Our UNet uses the down, mid and up blocks we talked about, we do four down blocks, three mid blocks and four up blocks. The numbers in the arrays are the numbers of channels (i.e. the feature maps for our convolution). We have two down sampling layers meaning at the smallest dimension our feature maps are 7x7 since we halve the size of the feature maps each downsample. This model will take in an image X and a time step t and predict the amount of noise that must be removed to get to the original image.

Training

We specify a configuration yaml file which we inject into training and sampling to make it very easy to test out different hyper-parameters. Below is the setup I used.

diffusion_params:
  num_timesteps: 1000
  beta_start: 0.0001
  beta_end: 0.02

model_params:
  im_channels: 1
  im_size: 28

train_params:
  task_name: 'default'
  batch_size: 64
  num_epochs: 40
  num_samples: 100
  num_grid_rows: 10
  lr: 0.0001
  ckpt_name: 'ddpm_ckpt.pth'

Now we will jump into the actual training code.

import argparse
import os
import numpy as np

import torch
import yaml
from torch.optim import Adam
from torchvision.transforms import transforms

from LinearNoiseScheduler import LinearNoiseScheduler
import torchvision.datasets as datasets
from torch.utils.data import DataLoader
from tqdm import tqdm

from Unet import Unet

device = torch.device('cuda' if torch.cuda.is_available() else 'cpu')


def train(args):
    with open(args.config_path, 'r') as file:
        config = yaml.safe_load(file)
    print(config)

    diffusion_config = config['diffusion_params']
    model_config = config['model_params']
    train_config = config['train_params']

    scheduler = LinearNoiseScheduler(num_timesteps=diffusion_config['num_timesteps'], beta_start=diffusion_config['beta_start'], beta_end=diffusion_config['beta_end'])

    trfms = transforms.Compose(
        [transforms.ToTensor(), transforms.Normalize(0.5, 0.5)]
    )
    mnist = datasets.MNIST(root="dataset/", transform=trfms, download=True, train=True)
    mnist_loader = DataLoader(mnist, batch_size=train_config['batch_size'], shuffle=True)

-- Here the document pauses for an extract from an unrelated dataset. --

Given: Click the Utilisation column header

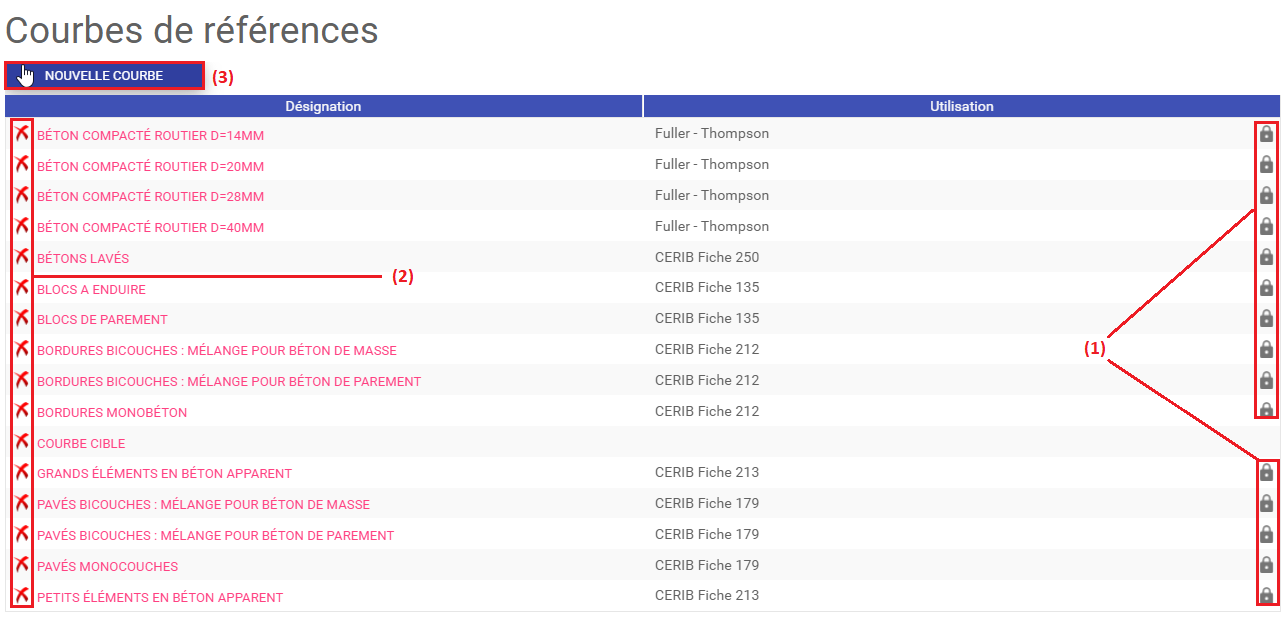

    model = Unet(model_config['im_channels']).to(device)
    model.train()

    if not os.path.exists(train_config['task_name']):
        os.mkdir(train_config['task_name'])

    if os.path.exists(os.path.join(train_config['task_name'], train_config['ckpt_name'])):
        print('Loading checkpoint')
        model.load_state_dict(torch.load(os.path.join(train_config['task_name'], train_config['ckpt_name']), map_location=device))

    num_epochs = train_config['num_epochs']
    optimizer = Adam(model.parameters(), lr=train_config['lr'])
    criterion = torch.nn.MSELoss()

    for epoch_idx in range(num_epochs):
        losses = []
        for im, _ in tqdm(mnist_loader):
            optimizer.zero_grad()
            im = im.float().to(device)

            noise = torch.randn_like(im).to(device)
            t = torch.randint(0, diffusion_config['num_timesteps'], (im.shape[0],)).to(device)

            noisy_im = scheduler.add_noise(im, noise, t)
            noise_pred = model(noisy_im, t)

            loss = criterion(noise_pred, noise)
            losses.append(loss.item())
            loss.backward()
            optimizer.step()

        print('Finished epoch:{} | Loss: {:.4f}'.format(epoch_idx + 1, np.mean(losses)))
        torch.save(model.state_dict(), os.path.join(train_config['task_name'], train_config['ckpt_name']))


if __name__ == '__main__':
    parser = argparse.ArgumentParser(description='Arguments for ddpm training')
    parser.add_argument('--config', dest='config_path',
                        default='default.yaml', type=str)
    args = parser.parse_args()
    train(args)

We will be building an MNIST generating diffusion model, so we will use the MNIST data set. We load up our config file and instantiate our noise scheduler, model and our optimizer and loss functions.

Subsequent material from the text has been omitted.